**Excerpt to read:**
** start **
Show that $\displaystyle \overline{sin(iz)}=sin(i\bar{z})$ if and only if $\displaystyle z=n \pi i, (n=0, \pm 1, \pm 2, ...)$.
Anyways, I got from the LHS to the RHS but didn't find the restriction. Where should that pop up?
Show that $\displaystyle \overline{sin(iz)}=sin(i\bar{z})$ if and only if $\displaystyle z=n \pi i, (n=0, \pm 1, \pm 2, ...)$.
Anyways, I got from the LHS to the RHS but didn't find the restriction. Where should that pop up?
** end **
Write what comes next in the forum thread on when the conjugate of sin(iz) equals sin(i z̄), starting right after its last line. The records after this point are separate material, unrelated to the thread on conjugating sin(iz).

**Stored records:**
** start **
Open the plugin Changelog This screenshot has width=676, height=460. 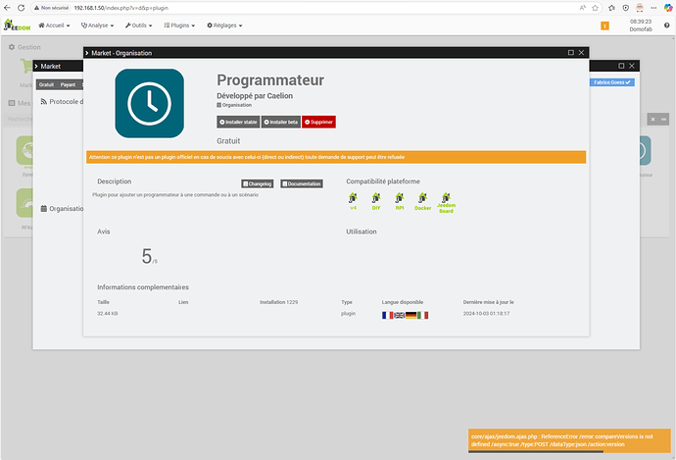pos(257,183)
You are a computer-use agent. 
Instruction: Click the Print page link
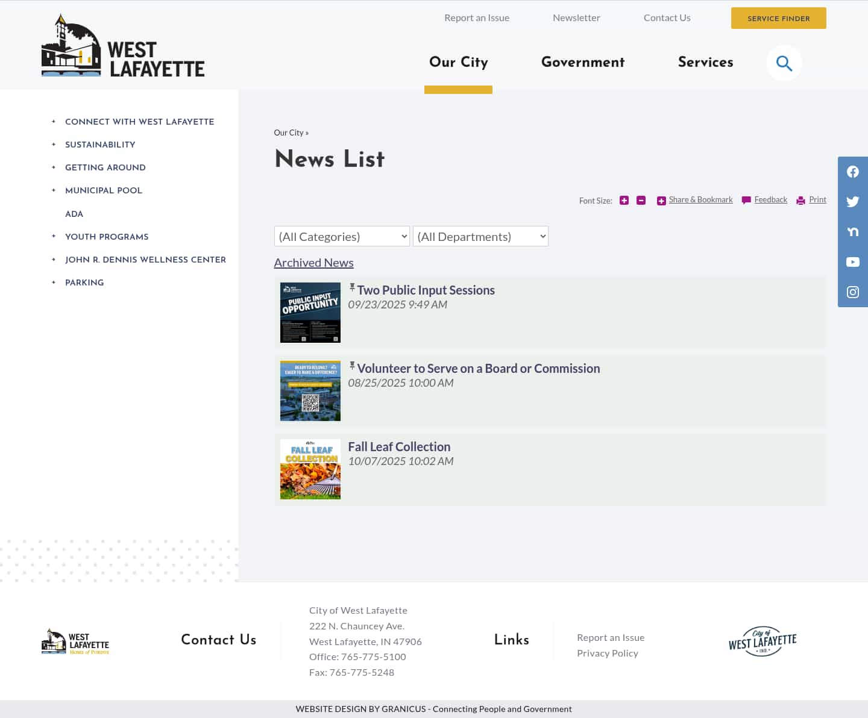(817, 200)
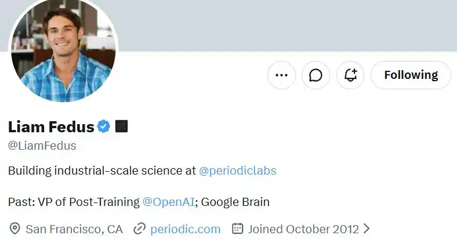Expand the chevron after Joined October 2012
Viewport: 457px width, 239px height.
click(x=367, y=229)
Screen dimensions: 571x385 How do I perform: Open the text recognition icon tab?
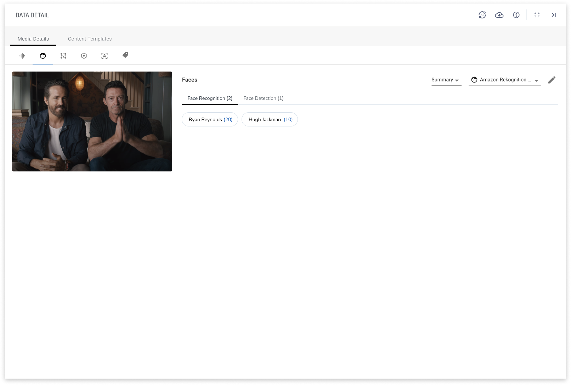pos(104,56)
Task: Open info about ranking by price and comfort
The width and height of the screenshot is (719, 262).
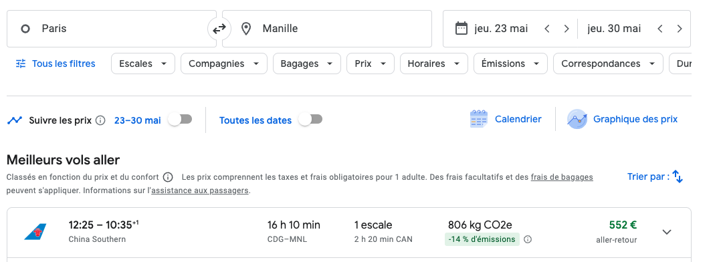Action: [x=168, y=177]
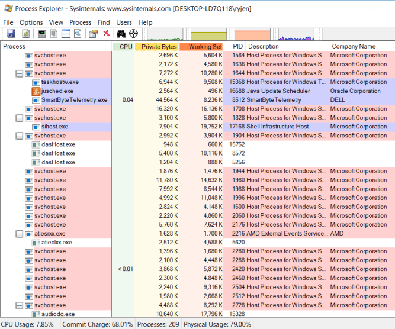Click the red X Kill Process icon
Image resolution: width=395 pixels, height=329 pixels.
[106, 34]
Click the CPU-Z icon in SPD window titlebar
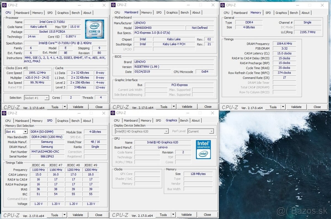 [4, 113]
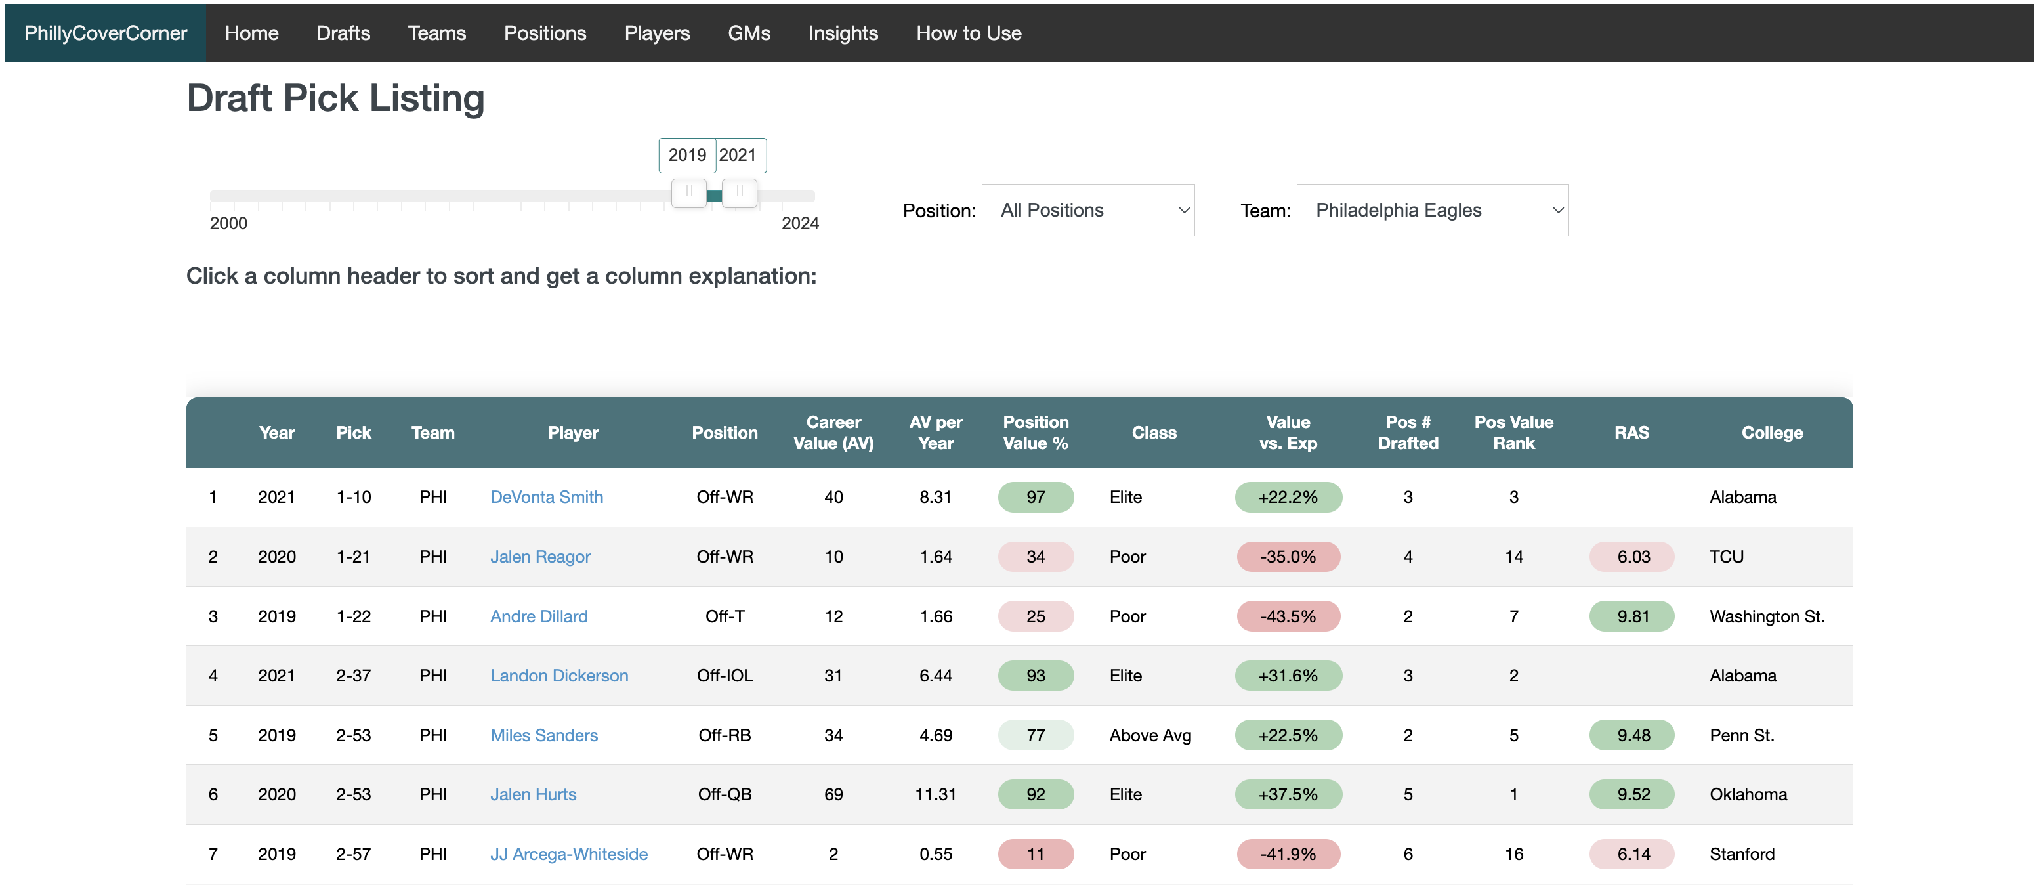The height and width of the screenshot is (885, 2041).
Task: Sort by Position Value % header
Action: (1035, 433)
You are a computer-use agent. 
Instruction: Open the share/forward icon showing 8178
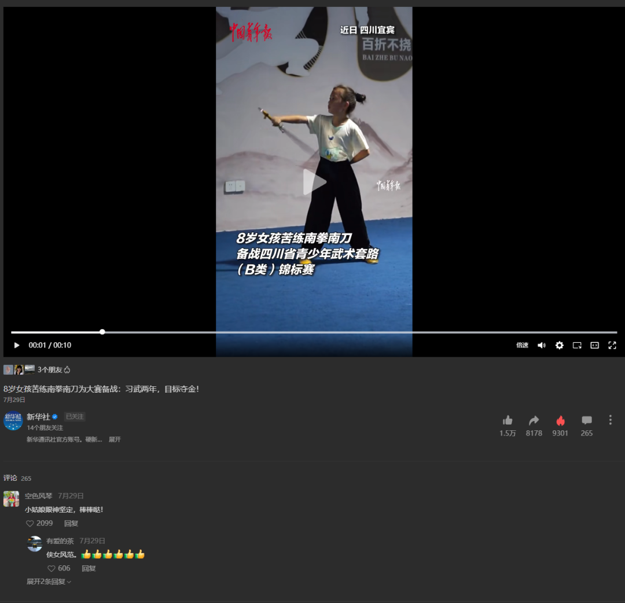pos(534,419)
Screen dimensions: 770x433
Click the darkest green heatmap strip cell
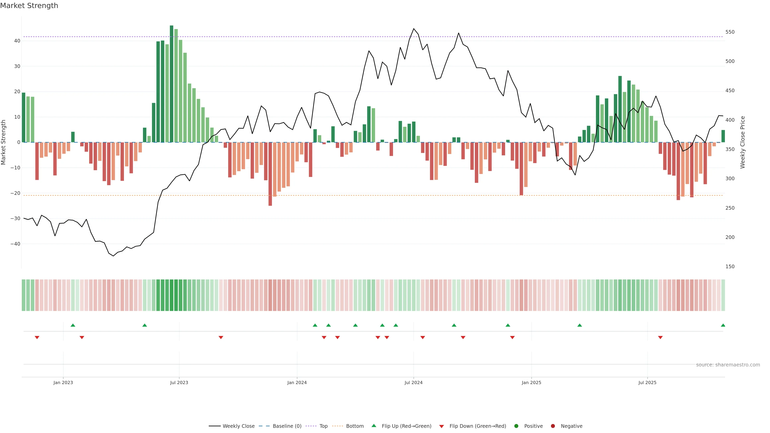click(x=172, y=295)
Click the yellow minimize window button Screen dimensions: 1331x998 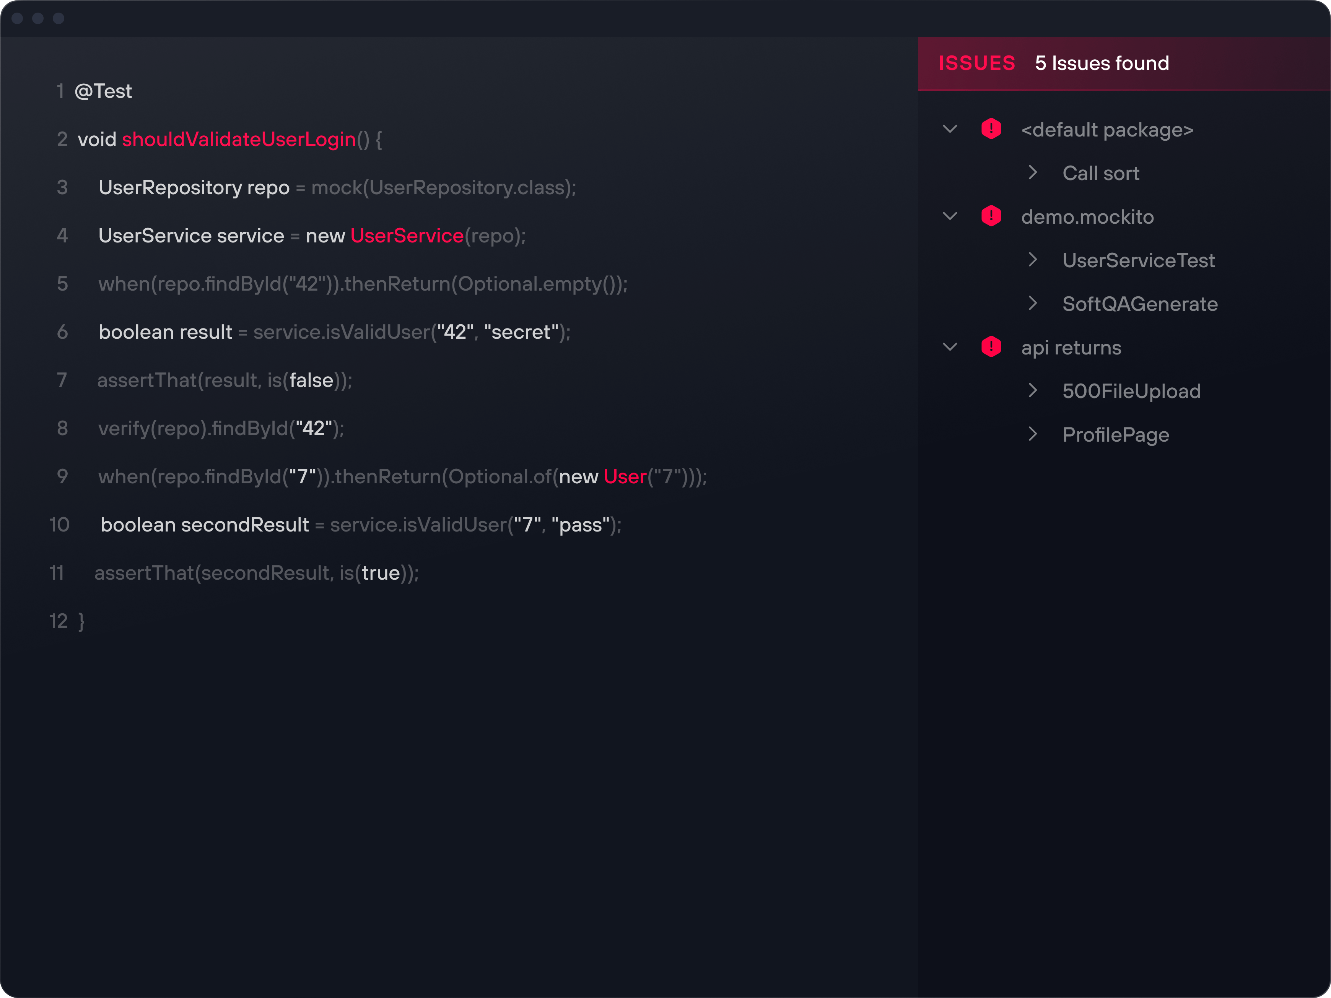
** end **
**Exercise output:**
You must have made the same mistake I did the first part:
$\displaystyle \overline{\frac{e^{i\cdot iz}-e^{-i\cdot iz}}{2i}}=\overline{\sin iz}$ $\displaystyle =\sin i\overline{z}=\frac{e^{i\cdot i\overline{z}}-e^{-i\cdot i\overline{z}}}{2i}\Longleftrightarrow$ $\displaystyle \overline{e^{-z}-e^{z}}=e^{-\overline{z}}-e^{\overline{z}}$ ...and the mistake's already here! It must be
On the left hand: $\displaystyle \overline{\frac{e^{-z}-e^z}{2i}}=\overline{-i\,\frac{e^{-z}-e^z}{2}}=i\,\frac{e^{-z}-e^z}{2}$
On the right hand: $\displaystyle \frac{e^{-\overline{z}}-e^{\overline{z}}}{2i}=-i\,\frac{e^{-\overline{z}}-e^{\overline{z}}}{2}$ ,and mulitiplying by $\displaystyle \frac{2}{i}$ and assuming the equality (as in the beginning) we continue:
$\displaystyle e^{-z}-e^z=e^{\overline{z}}-e^{-\overline{z}}\Longleftrightarrow$ putting $\displaystyle z=x+iy\,,\,\,x,y\in\mathbb{R}$ and comparing real and imaginary parts I get $\displaystyle x=0$ as unique condition...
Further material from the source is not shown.